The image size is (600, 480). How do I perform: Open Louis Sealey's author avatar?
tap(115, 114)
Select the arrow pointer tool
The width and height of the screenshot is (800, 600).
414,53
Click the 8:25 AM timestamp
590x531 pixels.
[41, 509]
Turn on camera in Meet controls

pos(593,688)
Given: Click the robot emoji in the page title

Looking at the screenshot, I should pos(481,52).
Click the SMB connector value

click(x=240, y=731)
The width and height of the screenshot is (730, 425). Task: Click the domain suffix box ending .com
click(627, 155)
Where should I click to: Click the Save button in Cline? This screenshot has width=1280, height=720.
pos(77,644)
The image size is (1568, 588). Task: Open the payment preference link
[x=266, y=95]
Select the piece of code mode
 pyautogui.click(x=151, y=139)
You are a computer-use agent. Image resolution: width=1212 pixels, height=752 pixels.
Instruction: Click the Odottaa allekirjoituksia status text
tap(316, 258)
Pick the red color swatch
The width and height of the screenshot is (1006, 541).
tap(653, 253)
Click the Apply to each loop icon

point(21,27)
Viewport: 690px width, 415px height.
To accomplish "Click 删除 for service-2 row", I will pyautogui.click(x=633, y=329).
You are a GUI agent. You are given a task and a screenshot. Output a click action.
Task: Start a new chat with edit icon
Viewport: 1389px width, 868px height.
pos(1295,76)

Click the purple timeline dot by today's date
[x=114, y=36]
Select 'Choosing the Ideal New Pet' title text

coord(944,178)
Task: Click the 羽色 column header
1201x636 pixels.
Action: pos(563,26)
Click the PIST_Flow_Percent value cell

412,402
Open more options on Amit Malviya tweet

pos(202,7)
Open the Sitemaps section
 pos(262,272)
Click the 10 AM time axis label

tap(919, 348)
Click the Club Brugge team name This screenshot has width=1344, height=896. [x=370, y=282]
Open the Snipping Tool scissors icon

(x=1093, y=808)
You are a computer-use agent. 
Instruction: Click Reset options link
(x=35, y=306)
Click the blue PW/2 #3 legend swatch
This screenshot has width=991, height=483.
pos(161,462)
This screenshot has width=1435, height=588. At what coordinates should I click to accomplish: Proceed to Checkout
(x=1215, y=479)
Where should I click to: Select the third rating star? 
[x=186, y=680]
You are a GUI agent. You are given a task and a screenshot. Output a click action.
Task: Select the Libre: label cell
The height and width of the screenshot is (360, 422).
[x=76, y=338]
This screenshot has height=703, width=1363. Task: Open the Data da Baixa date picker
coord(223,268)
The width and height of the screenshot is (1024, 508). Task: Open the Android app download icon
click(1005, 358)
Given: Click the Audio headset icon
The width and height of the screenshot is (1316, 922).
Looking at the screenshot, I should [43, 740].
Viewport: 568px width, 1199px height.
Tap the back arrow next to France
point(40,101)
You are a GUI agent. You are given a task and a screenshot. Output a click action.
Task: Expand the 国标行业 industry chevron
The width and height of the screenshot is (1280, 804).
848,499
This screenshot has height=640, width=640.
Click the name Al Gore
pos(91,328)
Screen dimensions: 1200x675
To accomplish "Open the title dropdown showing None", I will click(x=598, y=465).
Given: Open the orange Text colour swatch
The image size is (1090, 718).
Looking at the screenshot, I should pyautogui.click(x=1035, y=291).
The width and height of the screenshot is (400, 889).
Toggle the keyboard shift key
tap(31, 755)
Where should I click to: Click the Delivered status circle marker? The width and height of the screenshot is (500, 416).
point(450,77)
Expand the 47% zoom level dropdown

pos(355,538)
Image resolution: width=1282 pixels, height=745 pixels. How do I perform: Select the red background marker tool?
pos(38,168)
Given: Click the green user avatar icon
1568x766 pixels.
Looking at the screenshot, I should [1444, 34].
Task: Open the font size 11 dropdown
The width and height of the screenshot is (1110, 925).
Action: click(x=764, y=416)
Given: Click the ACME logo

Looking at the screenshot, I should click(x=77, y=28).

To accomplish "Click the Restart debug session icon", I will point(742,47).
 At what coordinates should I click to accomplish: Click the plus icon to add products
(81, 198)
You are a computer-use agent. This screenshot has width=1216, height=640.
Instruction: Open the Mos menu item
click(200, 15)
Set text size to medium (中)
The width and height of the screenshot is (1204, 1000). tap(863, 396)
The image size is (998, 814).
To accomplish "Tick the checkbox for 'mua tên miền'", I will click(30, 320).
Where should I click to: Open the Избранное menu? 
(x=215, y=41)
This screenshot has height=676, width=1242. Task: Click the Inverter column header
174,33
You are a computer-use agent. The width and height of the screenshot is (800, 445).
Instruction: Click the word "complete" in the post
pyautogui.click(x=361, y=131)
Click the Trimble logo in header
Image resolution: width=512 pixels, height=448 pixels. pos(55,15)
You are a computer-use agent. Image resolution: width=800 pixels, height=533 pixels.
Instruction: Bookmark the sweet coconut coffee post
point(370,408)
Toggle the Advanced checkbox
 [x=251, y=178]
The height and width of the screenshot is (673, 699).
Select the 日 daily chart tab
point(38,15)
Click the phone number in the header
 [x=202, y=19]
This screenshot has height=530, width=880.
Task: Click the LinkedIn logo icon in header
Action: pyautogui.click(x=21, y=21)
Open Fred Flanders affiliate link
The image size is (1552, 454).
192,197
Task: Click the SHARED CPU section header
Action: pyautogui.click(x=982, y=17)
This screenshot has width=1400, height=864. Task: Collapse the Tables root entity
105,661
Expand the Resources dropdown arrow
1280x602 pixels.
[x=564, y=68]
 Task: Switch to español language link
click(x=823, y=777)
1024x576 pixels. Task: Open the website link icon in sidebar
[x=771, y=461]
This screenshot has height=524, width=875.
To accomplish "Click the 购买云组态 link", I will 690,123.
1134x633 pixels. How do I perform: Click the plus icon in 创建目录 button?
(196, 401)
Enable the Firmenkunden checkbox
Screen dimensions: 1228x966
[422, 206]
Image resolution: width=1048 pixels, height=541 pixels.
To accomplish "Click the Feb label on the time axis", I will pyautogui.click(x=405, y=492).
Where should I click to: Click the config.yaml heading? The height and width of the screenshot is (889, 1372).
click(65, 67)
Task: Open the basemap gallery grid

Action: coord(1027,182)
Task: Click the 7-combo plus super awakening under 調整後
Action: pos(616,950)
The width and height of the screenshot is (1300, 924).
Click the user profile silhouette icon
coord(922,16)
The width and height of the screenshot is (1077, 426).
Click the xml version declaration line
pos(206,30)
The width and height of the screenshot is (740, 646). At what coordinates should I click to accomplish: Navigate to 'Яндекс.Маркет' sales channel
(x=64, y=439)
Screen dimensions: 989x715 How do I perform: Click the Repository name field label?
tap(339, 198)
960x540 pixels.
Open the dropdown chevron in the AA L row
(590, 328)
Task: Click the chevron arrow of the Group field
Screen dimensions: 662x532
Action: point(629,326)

> **How to complete this task**: From the line holding "Click the user profile silhouette icon" through the final line of the data above, copy every line exactly as written. Include nothing else.

> **Task solution**:
Click the user profile silhouette icon
coord(922,16)
The width and height of the screenshot is (1077, 426).
Click the xml version declaration line
pos(206,30)
The width and height of the screenshot is (740, 646). At what coordinates should I click to accomplish: Navigate to 'Яндекс.Маркет' sales channel
(x=64, y=439)
Screen dimensions: 989x715 How do I perform: Click the Repository name field label?
tap(339, 198)
960x540 pixels.
Open the dropdown chevron in the AA L row
(590, 328)
Task: Click the chevron arrow of the Group field
Screen dimensions: 662x532
Action: point(629,326)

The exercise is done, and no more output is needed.